Lignes indiquant où se trouvent les cibles:

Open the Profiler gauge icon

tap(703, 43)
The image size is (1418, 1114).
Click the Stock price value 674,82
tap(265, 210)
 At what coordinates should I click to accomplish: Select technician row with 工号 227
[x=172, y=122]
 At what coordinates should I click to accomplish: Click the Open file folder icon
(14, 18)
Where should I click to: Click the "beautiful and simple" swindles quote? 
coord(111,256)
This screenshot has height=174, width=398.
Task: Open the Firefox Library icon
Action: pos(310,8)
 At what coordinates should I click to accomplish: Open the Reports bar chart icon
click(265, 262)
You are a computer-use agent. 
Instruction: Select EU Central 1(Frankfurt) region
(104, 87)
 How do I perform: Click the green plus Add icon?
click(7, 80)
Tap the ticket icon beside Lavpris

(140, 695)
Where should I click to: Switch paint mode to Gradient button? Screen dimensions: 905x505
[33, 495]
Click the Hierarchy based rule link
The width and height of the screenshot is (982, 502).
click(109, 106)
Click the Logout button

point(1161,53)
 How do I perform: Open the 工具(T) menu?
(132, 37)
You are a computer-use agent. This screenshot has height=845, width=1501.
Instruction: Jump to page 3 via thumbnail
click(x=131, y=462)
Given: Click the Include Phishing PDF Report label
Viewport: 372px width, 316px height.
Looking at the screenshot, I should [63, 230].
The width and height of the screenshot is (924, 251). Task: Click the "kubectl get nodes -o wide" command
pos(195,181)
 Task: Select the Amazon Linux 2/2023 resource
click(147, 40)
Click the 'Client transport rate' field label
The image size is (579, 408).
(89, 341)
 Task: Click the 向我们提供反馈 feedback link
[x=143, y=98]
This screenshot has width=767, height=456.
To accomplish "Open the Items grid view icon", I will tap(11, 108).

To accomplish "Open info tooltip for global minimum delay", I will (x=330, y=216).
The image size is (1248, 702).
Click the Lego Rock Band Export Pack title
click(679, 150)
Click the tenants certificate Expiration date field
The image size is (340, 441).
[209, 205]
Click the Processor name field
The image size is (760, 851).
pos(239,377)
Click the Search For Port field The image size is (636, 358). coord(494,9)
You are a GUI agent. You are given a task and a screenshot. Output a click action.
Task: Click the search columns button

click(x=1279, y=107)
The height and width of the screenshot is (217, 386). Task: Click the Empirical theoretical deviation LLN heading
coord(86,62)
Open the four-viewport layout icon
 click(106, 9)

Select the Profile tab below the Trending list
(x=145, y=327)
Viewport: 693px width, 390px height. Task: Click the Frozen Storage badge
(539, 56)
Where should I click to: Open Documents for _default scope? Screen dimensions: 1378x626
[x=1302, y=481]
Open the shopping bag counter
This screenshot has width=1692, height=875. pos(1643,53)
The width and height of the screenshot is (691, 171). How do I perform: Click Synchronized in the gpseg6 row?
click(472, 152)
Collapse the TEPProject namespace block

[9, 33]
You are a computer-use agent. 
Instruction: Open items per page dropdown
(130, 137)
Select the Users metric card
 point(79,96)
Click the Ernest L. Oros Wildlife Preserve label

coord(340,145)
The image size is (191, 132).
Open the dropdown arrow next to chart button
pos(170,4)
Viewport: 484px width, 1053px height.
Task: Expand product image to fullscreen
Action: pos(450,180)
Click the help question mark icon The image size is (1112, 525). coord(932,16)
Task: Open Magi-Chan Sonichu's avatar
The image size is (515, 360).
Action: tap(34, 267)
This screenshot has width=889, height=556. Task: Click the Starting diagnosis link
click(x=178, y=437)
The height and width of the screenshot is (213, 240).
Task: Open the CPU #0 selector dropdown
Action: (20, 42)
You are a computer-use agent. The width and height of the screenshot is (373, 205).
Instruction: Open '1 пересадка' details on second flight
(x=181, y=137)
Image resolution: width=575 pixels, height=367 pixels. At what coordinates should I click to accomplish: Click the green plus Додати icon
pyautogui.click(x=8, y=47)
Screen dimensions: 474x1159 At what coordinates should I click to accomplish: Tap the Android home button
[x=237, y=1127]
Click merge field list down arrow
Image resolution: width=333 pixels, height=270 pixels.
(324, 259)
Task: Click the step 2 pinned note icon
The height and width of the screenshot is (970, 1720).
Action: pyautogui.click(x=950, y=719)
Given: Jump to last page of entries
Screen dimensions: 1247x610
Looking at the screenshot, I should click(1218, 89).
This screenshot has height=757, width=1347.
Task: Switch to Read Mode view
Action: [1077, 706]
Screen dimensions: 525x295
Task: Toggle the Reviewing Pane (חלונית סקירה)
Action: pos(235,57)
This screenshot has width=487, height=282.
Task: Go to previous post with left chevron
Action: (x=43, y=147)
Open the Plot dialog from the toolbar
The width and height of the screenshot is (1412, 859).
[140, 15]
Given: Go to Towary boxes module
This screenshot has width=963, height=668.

▸ Énoncé:
Pouvez-vous mettre en forme, sous la forme d'une liste JSON de chaînes (une chaîne par ligne, sans les lignes vides), les lignes qui vont de celle contenant "Where should I click to: Open" jusqu'à celle contenant "This screenshot has width=1692, height=875.", ces deux lignes comprises ?

▸ Résultat attendu:
[
  "Where should I click to: Open Documents for _default scope? Screen dimensions: 1378x626",
  "[x=1302, y=481]",
  "Open the shopping bag counter",
  "This screenshot has width=1692, height=875. pos(1643,53)"
]